When the choppers land, he bundles the winsome doctor to the waiting rescue and abandons the refugees - his ploy of tricking her into coming by telling her he'd take them all over with. Wracked by guilt midflight, Bruce finds his heart, spins the convoy around and pledges to lead the whole band to the safety of the Cameroon border.

From there it's a pretty run of the mill chase story despite the technical filmmaking prowess and tension inherent in the story, but there's a little too much flag waving in the story itself as well as the dubious politics. For instance, it seems every member of the small platoon gets shot at least once in the final assault, yet they all survive to do the triumphant stagger to the border.

Despite Bruce's onscreen presence, he's looking distinctly tired and it appears his days of leaping off Nakatomi Plaza are over. Monica Bellucci's role will be a blight on a career that's been almost faultless thus far - after awhile of her flashing her fiery eyes and complaining you'll want to slap her.

Technically, it's a great movie. The music does an excellent job of keeping the tension crackling and the sadness weighing on you like a blanket, and the cinematography, editing and direction are clean, tight and nearly perfect.

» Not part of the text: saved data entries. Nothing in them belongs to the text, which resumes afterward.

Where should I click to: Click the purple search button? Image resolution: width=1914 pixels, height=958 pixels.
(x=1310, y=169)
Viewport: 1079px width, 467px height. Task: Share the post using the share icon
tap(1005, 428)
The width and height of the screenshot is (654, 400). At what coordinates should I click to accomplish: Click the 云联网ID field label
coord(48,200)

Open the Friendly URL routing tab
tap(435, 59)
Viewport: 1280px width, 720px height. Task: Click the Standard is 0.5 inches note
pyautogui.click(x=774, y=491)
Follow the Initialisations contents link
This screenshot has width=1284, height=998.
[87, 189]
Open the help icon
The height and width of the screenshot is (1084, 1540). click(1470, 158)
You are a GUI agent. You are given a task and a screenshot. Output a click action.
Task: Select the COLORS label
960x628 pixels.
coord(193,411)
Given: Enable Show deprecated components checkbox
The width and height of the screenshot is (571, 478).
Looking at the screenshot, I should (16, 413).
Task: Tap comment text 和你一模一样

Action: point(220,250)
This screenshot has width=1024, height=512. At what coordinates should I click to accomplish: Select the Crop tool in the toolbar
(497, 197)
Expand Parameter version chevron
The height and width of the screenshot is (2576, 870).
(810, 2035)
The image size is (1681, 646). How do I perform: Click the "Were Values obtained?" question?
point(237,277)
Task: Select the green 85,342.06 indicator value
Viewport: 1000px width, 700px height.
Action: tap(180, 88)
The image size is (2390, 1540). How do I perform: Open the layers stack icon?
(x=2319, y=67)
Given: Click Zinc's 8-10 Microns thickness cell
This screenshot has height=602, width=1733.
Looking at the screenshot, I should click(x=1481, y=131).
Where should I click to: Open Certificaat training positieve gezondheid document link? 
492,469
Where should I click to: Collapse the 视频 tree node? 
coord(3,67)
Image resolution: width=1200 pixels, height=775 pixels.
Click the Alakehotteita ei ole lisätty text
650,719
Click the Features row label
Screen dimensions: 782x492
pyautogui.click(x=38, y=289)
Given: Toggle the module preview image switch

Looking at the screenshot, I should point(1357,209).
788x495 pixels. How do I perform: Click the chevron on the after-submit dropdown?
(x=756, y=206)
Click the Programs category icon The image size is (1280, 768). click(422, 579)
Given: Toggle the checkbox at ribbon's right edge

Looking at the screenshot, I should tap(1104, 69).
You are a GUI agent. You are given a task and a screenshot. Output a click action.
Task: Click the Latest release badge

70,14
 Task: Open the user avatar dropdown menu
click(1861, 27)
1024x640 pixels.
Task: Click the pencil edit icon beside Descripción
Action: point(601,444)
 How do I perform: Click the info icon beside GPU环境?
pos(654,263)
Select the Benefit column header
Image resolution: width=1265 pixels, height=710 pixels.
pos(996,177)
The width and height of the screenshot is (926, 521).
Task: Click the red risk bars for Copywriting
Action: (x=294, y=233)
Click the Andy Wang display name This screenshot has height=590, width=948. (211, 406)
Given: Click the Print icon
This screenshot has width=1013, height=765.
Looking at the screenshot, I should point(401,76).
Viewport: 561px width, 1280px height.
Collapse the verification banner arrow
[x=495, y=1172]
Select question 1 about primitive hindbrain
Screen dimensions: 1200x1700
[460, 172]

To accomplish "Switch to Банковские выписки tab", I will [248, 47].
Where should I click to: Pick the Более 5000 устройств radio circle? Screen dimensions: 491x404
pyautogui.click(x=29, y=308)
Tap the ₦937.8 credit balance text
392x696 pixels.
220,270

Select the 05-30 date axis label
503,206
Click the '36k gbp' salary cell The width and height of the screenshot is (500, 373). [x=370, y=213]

But it's also nothing we haven't seen before (most recently in Black Hawk Down) - the US army displaying its ingenuity and grit by entering a hostile African country and performing a heroic rescue against the odds. In fact, if you've seen the trailer, you don't really need to see the movie.

But if you do, and you can't stand the kind of pro-American jingoism that's been a staple of Hollywood blockbusters from Independence Day and Armageddon to Pearl Harbor, take a sick bag.